34. A keyboard assembly according to claim 30 in which the contactor means comprises a flexible plastic conductive material which extends over the sheet means and is supported thereby on the under surface thereof.

35. A keyboard assembly according to claim 30 in which the contactor means comprises flexible plastic conductive material confined to the curved surface.

36. A keyboard assembly according to claim 30 in which the contactor means comprises flexible plastic conductive material in the shape of a circuit pattern is supported by the under surface of the sheet means with portions thereof supported by the curved surface for movement therewith.

37. A keyboard assembly according to claim 30 including indicia formed in, on, or supported by said protrusion curved surface.

38. A keyboard assembly comprising first means for supporting electrically conductive contact means, an insulator spacer having a plurality of openings in register with selected portions of said contact means, electrically conductive contactor means positioned over said insulator spacer, a snap through insulator material layer positioned over said electrically conductive contactor means and having openings therethrough in register with the opening of said spacer, and a sheet means of insulator plastic material positioned over said snap through layer and having a plurality of raised protrusions in register with the openings of the snap through layer and comprising a curved surface, said curved surface being depressable and inverting under pressure to extend through the openings of said snap through layer to engage said contactor means to force same through said openings of the spacer to electrically contact the contact means.

39. A keyboard assembly according to claim 38 in which a spring loaded button assembly comprising a plurality of buttons is provided to depress said protrusions, a different one of said protrusions by a different one of said buttons, and means for supporting said buttons over said protrusions.

40. A keyboard assembly comprising support means, electrically conductive contact means supported by said support means, an insulator material snap through layer having one side thereof positioned over said conductive contact means, said snap through layer having a plurality of openings therethrough in register with portions of said electrically conductive contact means, a sheet of flexible and resilient insulator plastic material positioned on the opposite side of said snap through layer, said sheet having formed therein a plurality of raised protrusions which extend above said sheet and away from said snap through layer, each of said protrusions comprising a curved surface and each of said protrusions in register with a different one of said openings of said snap through layer, electrically conductive circuit pattern means adhered to the side of the sheet closest to said snap through layer and having portions thereof extending into the protrusions and adhering to the under surface of the curved surface and providing contactor means so that upon depression of said protrusions said protrusions snap through center and invert into said openings of said snap through layer and position said contactor means against said contact means.

41. A keyboard assembly according to claim 40 in which said protrusions each comprises a pedestal supporting said curved surface on the top thereof and in which the circuit pattern means also adheres to the under surface of the pedestal.

42. A keyboard assembly according to claim 41 in which said circuit pattern is of a flexible conductive plastic material.

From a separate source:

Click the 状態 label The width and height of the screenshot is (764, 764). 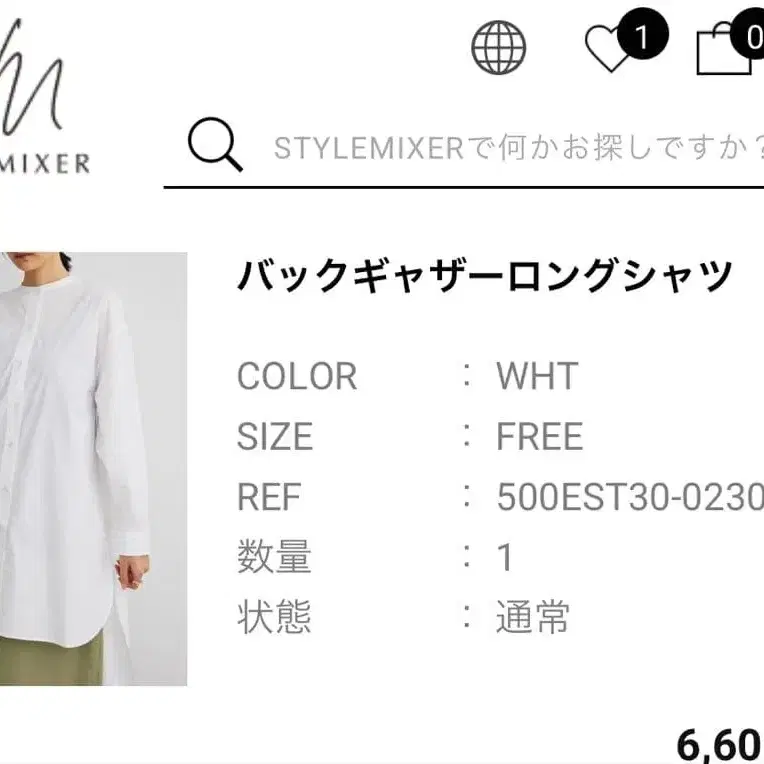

43. A keyboard assembly according to claim 42 in which there is provided a plurality of buttons for depressing said curved surface, and in which there is provided means for supporting said buttons over different ones of said protrusions to depress said curved surface thereof.

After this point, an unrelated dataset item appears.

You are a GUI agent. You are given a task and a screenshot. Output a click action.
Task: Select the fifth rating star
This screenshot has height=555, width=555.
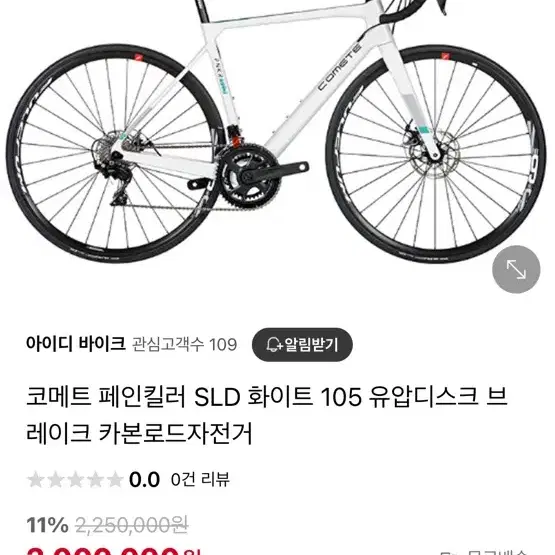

44. A keyboard assembly according to claim 40 in which said circuit pattern is of a flexible conductive plastic material.

45. A keyboard assembly according to claim 44 in which there is provided a plurality of buttons for depressing said curved surface, and in which there is provided means for supporting said buttons over different ones of said protrusions to depress said curved surface thereof.

46. A keyboard assembly according to claim 1 including indicia formed in, on, or supported by said protrusion curved surface.